L’entretien débute de façon chronologique. Dès sa naissance lunaire qui sera célébrée par la réception incongrue d’une unique carte toute indiquée : « Félicitations, vous avez donné naissance à un alien. » « Ma mère m’a dit qu’enfant, j’étais un alien. Je n’étais pas réelle. La première nuit, je n’ai pas pleuré. Je ne pleurais pas beaucoup quand j’étais bébé. J’avais juste ces immenses yeux noirs ouverts et je ne dormais pas, je regardais tout autour de moi et elle me fixait en disant : “Ok, tu n’es pas réelle.” »

À l’époque déjà, son père est musicien et la musique rythme le foyer. C’est sur ce point précis que nous creusons pour retrouver l’origine de son sens de la mélodie, l’une de ses plus grandes forces. Ce qui se vérifie rapidement : « Ça a toujours été quelques chose pour lequel j’étais douée enfant. » Elle poursuit : « Je pense que la mélodie est ma zone de confort. Je peux toujours imaginer une bonne mélodie. Et j’ai toujours cru que, quoi que tu dises, tu dois toujours avoir une bonne mélodie, pour que les gens puisse absorber la chanson et ensuite, découvrir ce qu’elle raconte.
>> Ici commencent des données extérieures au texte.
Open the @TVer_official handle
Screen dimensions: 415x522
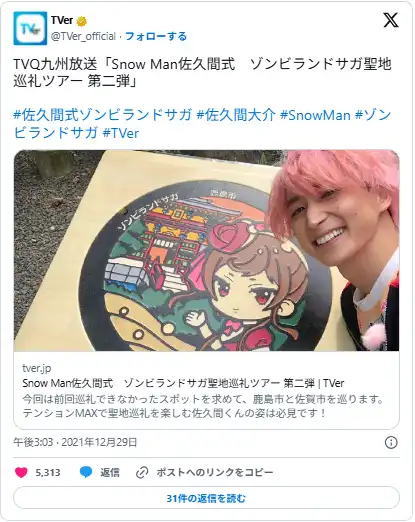(x=83, y=36)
C’est comme une double frappe tu vois. » C’est cette double-frappe qui a fait tout le succès de son premier titre « TBC » : une mélodie transcendante, qui décèle un message plus lourd et plus grave, un hommage au mouvement Black Lives Matter.
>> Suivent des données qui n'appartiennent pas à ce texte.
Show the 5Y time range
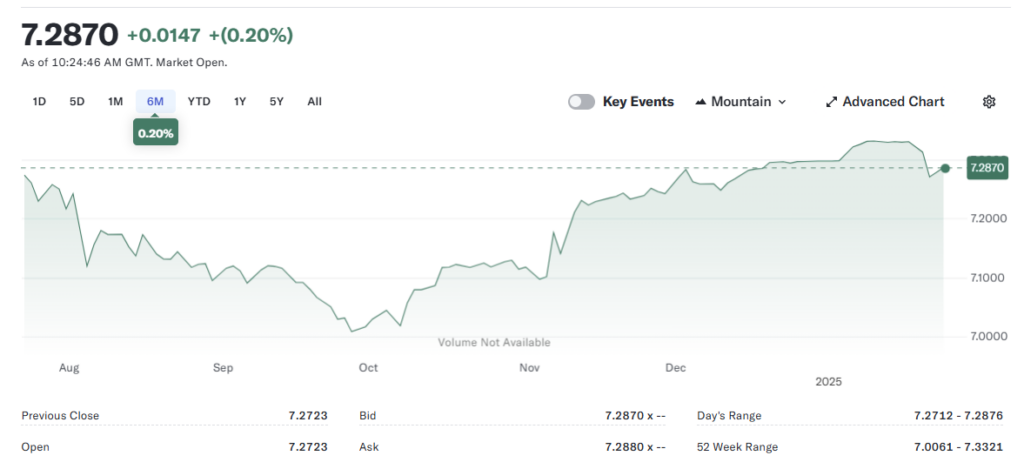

La première chanson que j’ai sorti, c’était « TBC » en 2016, le 10 octobre. Je me souviens littéralement de la date. Je n’avais pas vraiment d’attente. Je savais que c’était une bonne chanson. J’en étais très contente. J’étais de retour de New-York et j’ai en quelques sortes retranscrit l’expérience que j’ai eu là-bas avec le mouvement Black Lives Matter et la façon dont ça a affecté les gens avec qui je traînais là-bas. J’ai traduit ce que je ressentais par rapport à ça, pour en faire un genre d’étendard pour ce mouvement, et ceux qui ont été et sont toujours victimes de ces choses-là. Et je l’ai sorti, sans attente. C’était la première fois que je sortais un morceau. Et ça a pris, ces gens m’envoyaient des messages, en me disant ce que ma musique provoquait chez eux. Ça m’a rendu dingue, parce qu’ils m’envoyaient ces messages hyper profonds sur la vie, et me remerciaient pour ça. Pour la première fois, j’ai ressenti la responsabilité que j’avais à faire de la musique et en tant qu’artiste.

Qu’est-ce qui t’as convaincu de sortir une chanson pour la première fois ?

Ça avait l’air d’être le bon moment, c’était… [elle réfléchit] Tu vois quand l’univers te dis de faire quelque chose et que ça te suffit ? J’ai suivi mon instinct, c’est tout.

Après « TBC », Ama sort « Not Always », « Said It Already » et « Lost My Home », puis s’envole vers Los Angeles. Là, elle rencontre le mystérieux producteur anglais Jai Paul, qui lui offre toutes les ressources pour pouvoir pleinement exprimer sa créativité jusqu’à donner naissance à DDD.

J’ai rencontré l’équipe qui m’accompagne actuellement juste avant DDD. Peu de temps après, j’ai pris l’avion pour LA. J’étais un peu livrée à moi-même, jusqu’au moment où j’ai rencontré ce gars, Jai Paul, qui m’a tout simplement donné toutes les ressources. Il disait : « Yo, tu as toutes les réponses. Tu es productrice. Voilà tout ce qu’il te faut pour faire de la musique. » J’ai eu énormément de temps pour expérimenter. On a par exemple fait des sessions avec des musiciens pour chacune des chansons que j’ai enregistrées.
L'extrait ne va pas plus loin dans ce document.